Investigating the nexus between Ribonucleoprotein (RNP) granules and Tau during neuronal ageing

Ribonucleoprotein (RNP) granules are membrane-less organelles enriched in RNAs and RNA-binding proteins (RBPs). They are proposed to regulate RNA translation, localization, storage and decay and to play essential roles in neuronal function and maintenance. RNP granule biology closely associate with natural physiological ageing, but this association is mostly unexplored.

Tau is a protein implicated in the regulation of the cytoskeleton, best known for its involvement in neurodegenerative diseases including Alzheimer’s disease. This involves the detachment of Tau from microtubules into the cytoplasm, where Tau engages with atypical interactions.

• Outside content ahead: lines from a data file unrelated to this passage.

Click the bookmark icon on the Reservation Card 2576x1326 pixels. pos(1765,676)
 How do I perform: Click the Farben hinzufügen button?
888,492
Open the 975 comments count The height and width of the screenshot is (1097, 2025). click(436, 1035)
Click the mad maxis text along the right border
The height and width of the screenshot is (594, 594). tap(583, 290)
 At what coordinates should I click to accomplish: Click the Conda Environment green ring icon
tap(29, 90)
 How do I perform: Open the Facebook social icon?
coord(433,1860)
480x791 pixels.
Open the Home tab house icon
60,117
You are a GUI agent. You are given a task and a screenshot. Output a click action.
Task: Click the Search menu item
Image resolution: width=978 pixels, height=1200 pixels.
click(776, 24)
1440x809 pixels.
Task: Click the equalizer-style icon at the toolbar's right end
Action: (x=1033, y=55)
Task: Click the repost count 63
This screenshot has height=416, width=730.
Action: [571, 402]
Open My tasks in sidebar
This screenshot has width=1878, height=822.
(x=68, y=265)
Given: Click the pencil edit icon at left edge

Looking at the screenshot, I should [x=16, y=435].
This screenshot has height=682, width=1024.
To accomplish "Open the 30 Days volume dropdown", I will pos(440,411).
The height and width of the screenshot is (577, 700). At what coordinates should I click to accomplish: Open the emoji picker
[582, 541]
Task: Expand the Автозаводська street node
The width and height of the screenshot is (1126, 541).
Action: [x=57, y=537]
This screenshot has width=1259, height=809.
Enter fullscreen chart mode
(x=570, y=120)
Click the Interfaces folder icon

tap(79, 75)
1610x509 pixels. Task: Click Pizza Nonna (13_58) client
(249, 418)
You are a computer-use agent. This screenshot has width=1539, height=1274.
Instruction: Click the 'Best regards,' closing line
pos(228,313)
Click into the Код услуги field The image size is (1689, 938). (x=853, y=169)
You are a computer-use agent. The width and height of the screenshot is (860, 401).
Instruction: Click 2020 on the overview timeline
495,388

Also in normal ageing, Tau detaches from microtubules, and our data suggest that it engages in interactions with RNA-binding proteins. Interestingly, Tau is an intrinsically disordered protein able to partition into homotypic and heterotypic condensates via liquid-liquid phase separation (LLPS). RNP granules are also known to exist as condensates, which might suggest that Tau could be a component of RNP condensates impacting their normal function.

The aim of this project is to study the relations between Tau and a selection of identified RBPs known to be integral components of stress granules (SG) and processing bodies (PB). We will explore the impact that these interactions have on processes of brain ageing, using Drosophila as model organism. The approach you will use is highly inter-disciplinary by using: (a) genetic manipulations in Drosophila including loss-of-function, epistasis and rescue studies; (b) cell-culture and in vivo studies combined with cutting-edge bioimaging and readily established robust readouts to study the cell biology of neurons in different genetic backgrounds; (c) cutting-edge biochemistry and tools to study RNP granules/condensates in vivo; and (d) behavioural studies to investigate the physiological relevance of the mechanisms studied.

This PhD project addresses the urgent need to elucidate the complex cell biology of ageing nerve cells. As we age, neurons become increasingly frail which results in decreased functionality affecting social and cognitive interactions in the elderly, but we know too little about the mechanisms of neuronal atrophy. The proposed research will provide fundamental mechanisms of neuronal ageing.

This multidisciplinary project is a collaboration between the labs of Dr. Sanchez-Soriano (University of Liverpool) and Prof Mark Ashe (University of Manchester).